#### [Problem description]
In the material below, find the line that contains "Screenshot is 1280x1376." and the line that contains "Accept (132, 1300)", then write out exactly those two lines and everything between them.

#### [Dataset records]
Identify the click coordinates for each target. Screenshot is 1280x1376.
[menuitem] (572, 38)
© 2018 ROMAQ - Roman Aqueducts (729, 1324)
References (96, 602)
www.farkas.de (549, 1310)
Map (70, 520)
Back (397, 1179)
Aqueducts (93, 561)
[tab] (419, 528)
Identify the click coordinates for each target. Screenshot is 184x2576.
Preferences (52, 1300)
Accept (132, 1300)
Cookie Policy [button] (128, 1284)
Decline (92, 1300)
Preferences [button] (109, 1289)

--

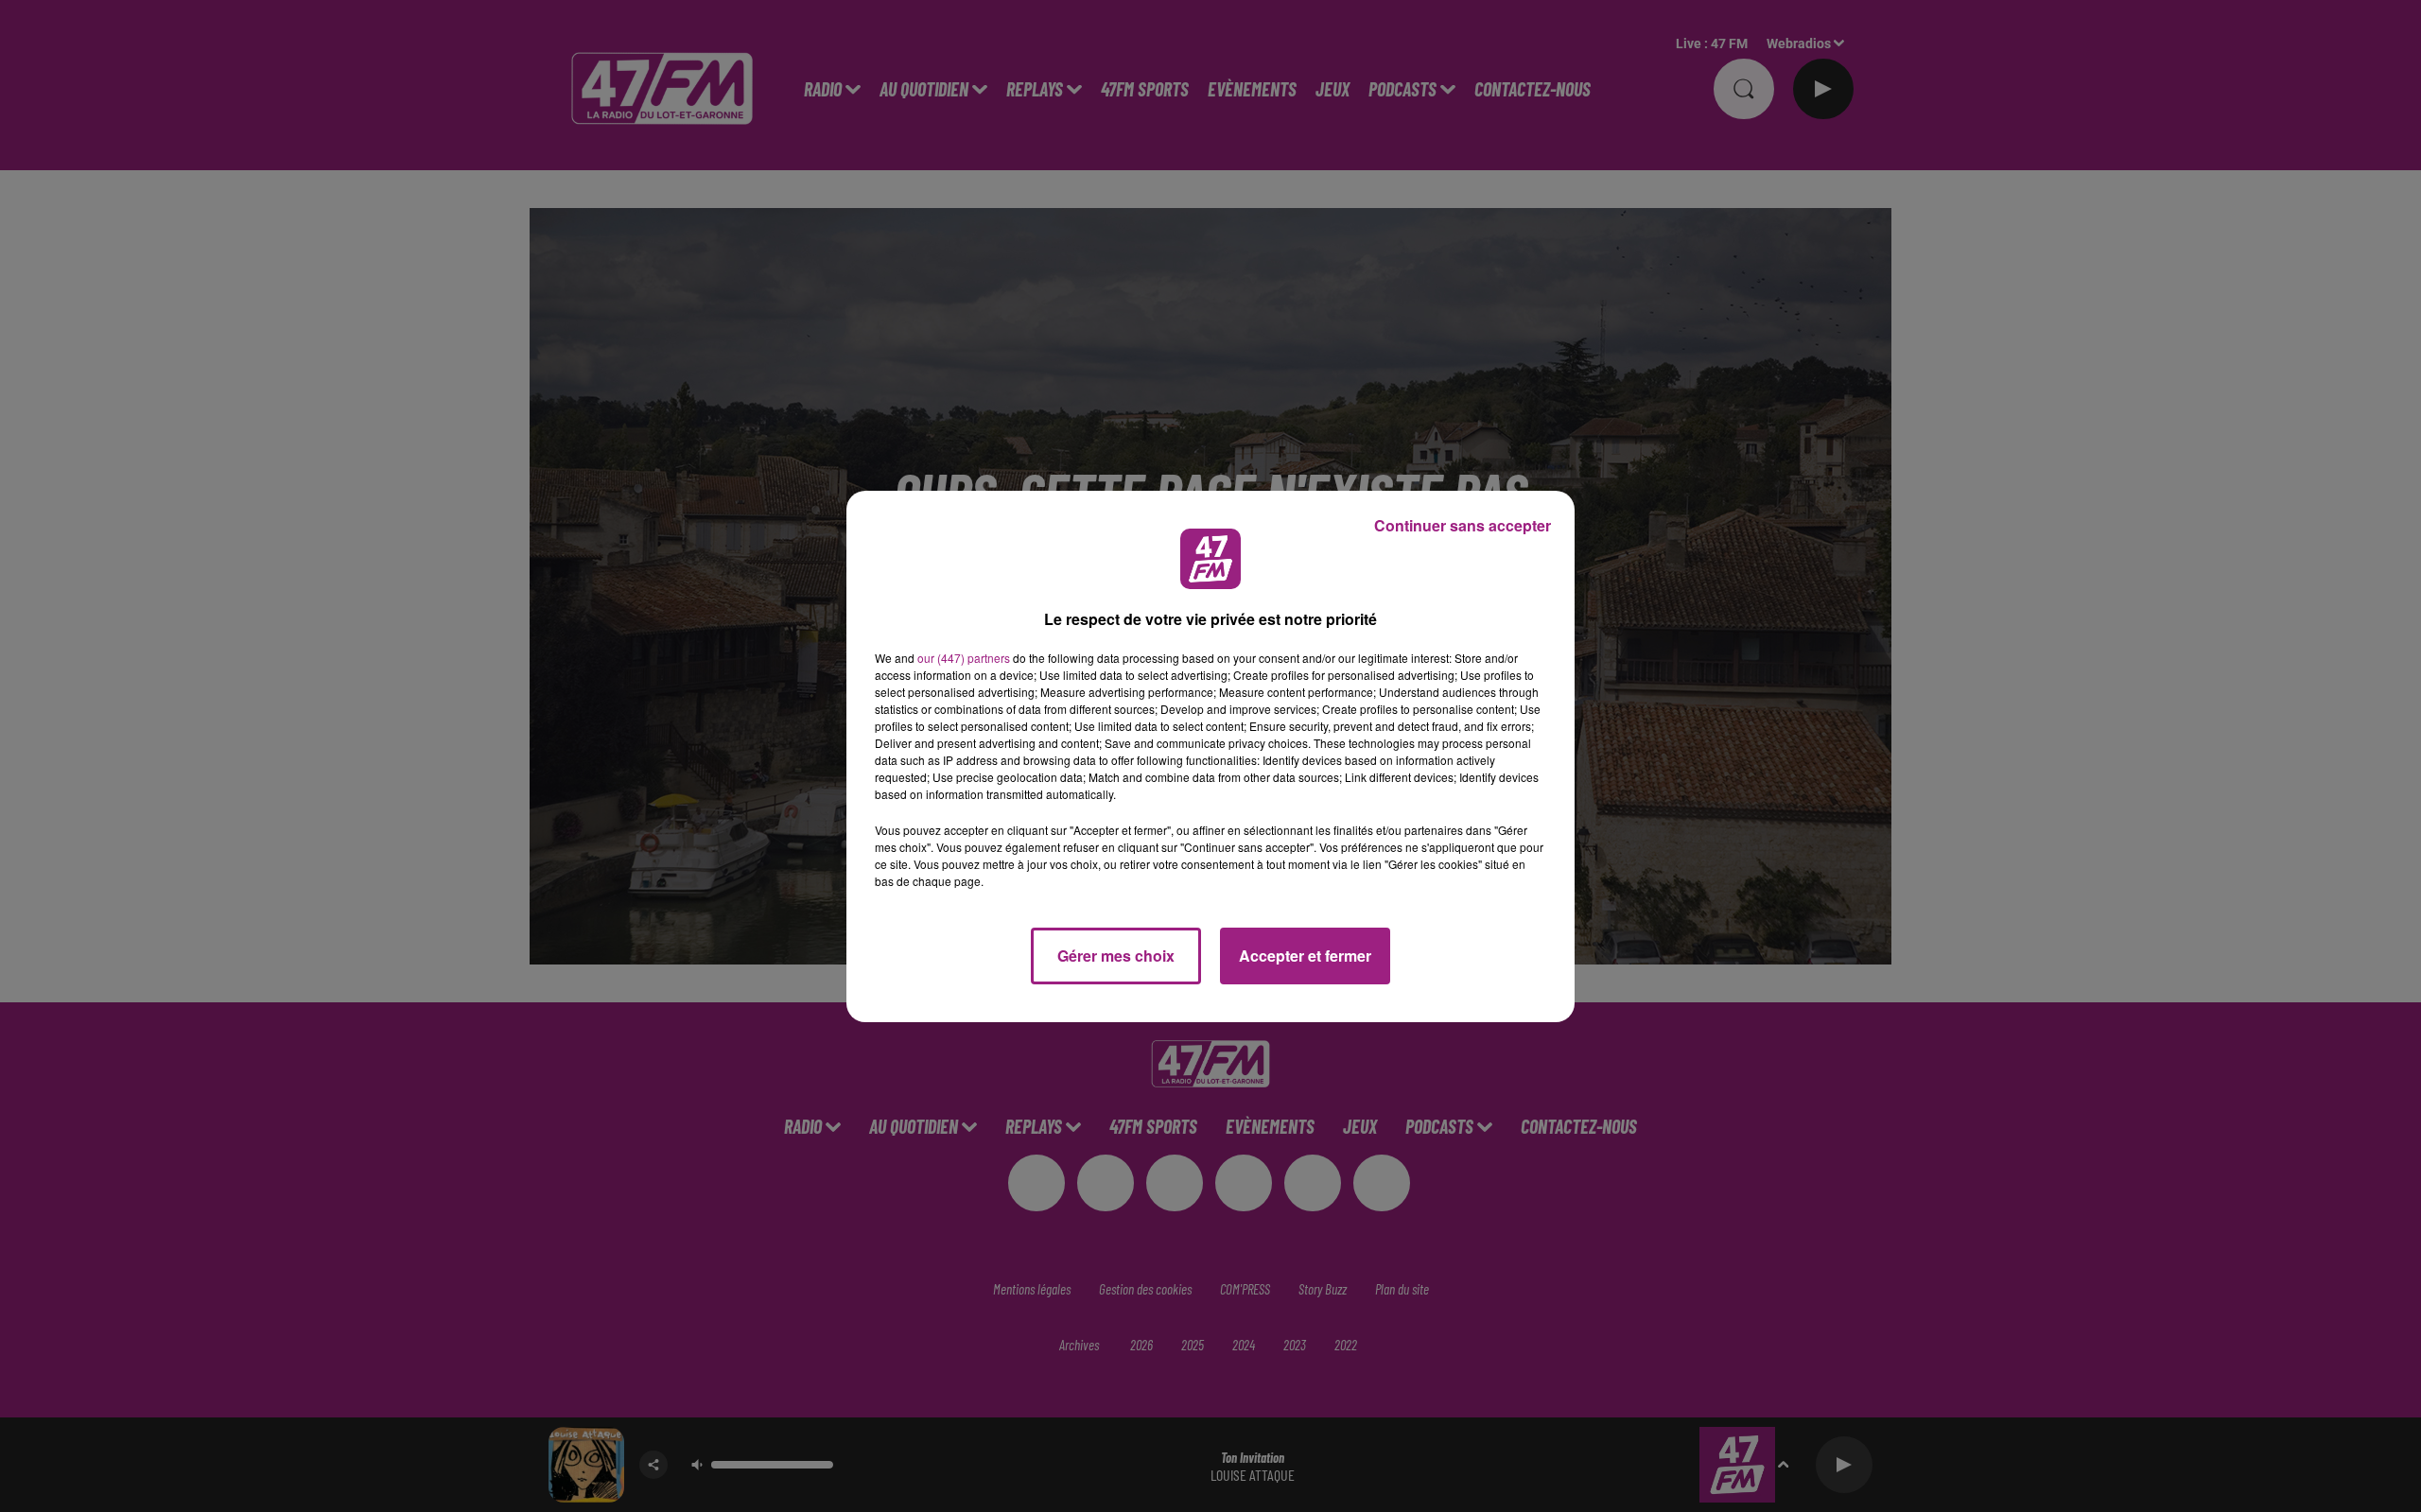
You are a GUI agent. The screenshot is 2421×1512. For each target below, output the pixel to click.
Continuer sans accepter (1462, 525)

#### [Answer below]
Identify the click coordinates for each target. Screenshot is 1280x1376.
[menuitem] (572, 38)
© 2018 ROMAQ - Roman Aqueducts (729, 1324)
References (96, 602)
www.farkas.de (549, 1310)
Map (70, 520)
Back (397, 1179)
Aqueducts (93, 561)
[tab] (419, 528)
Identify the click coordinates for each target. Screenshot is 184x2576.
Preferences (52, 1300)
Accept (132, 1300)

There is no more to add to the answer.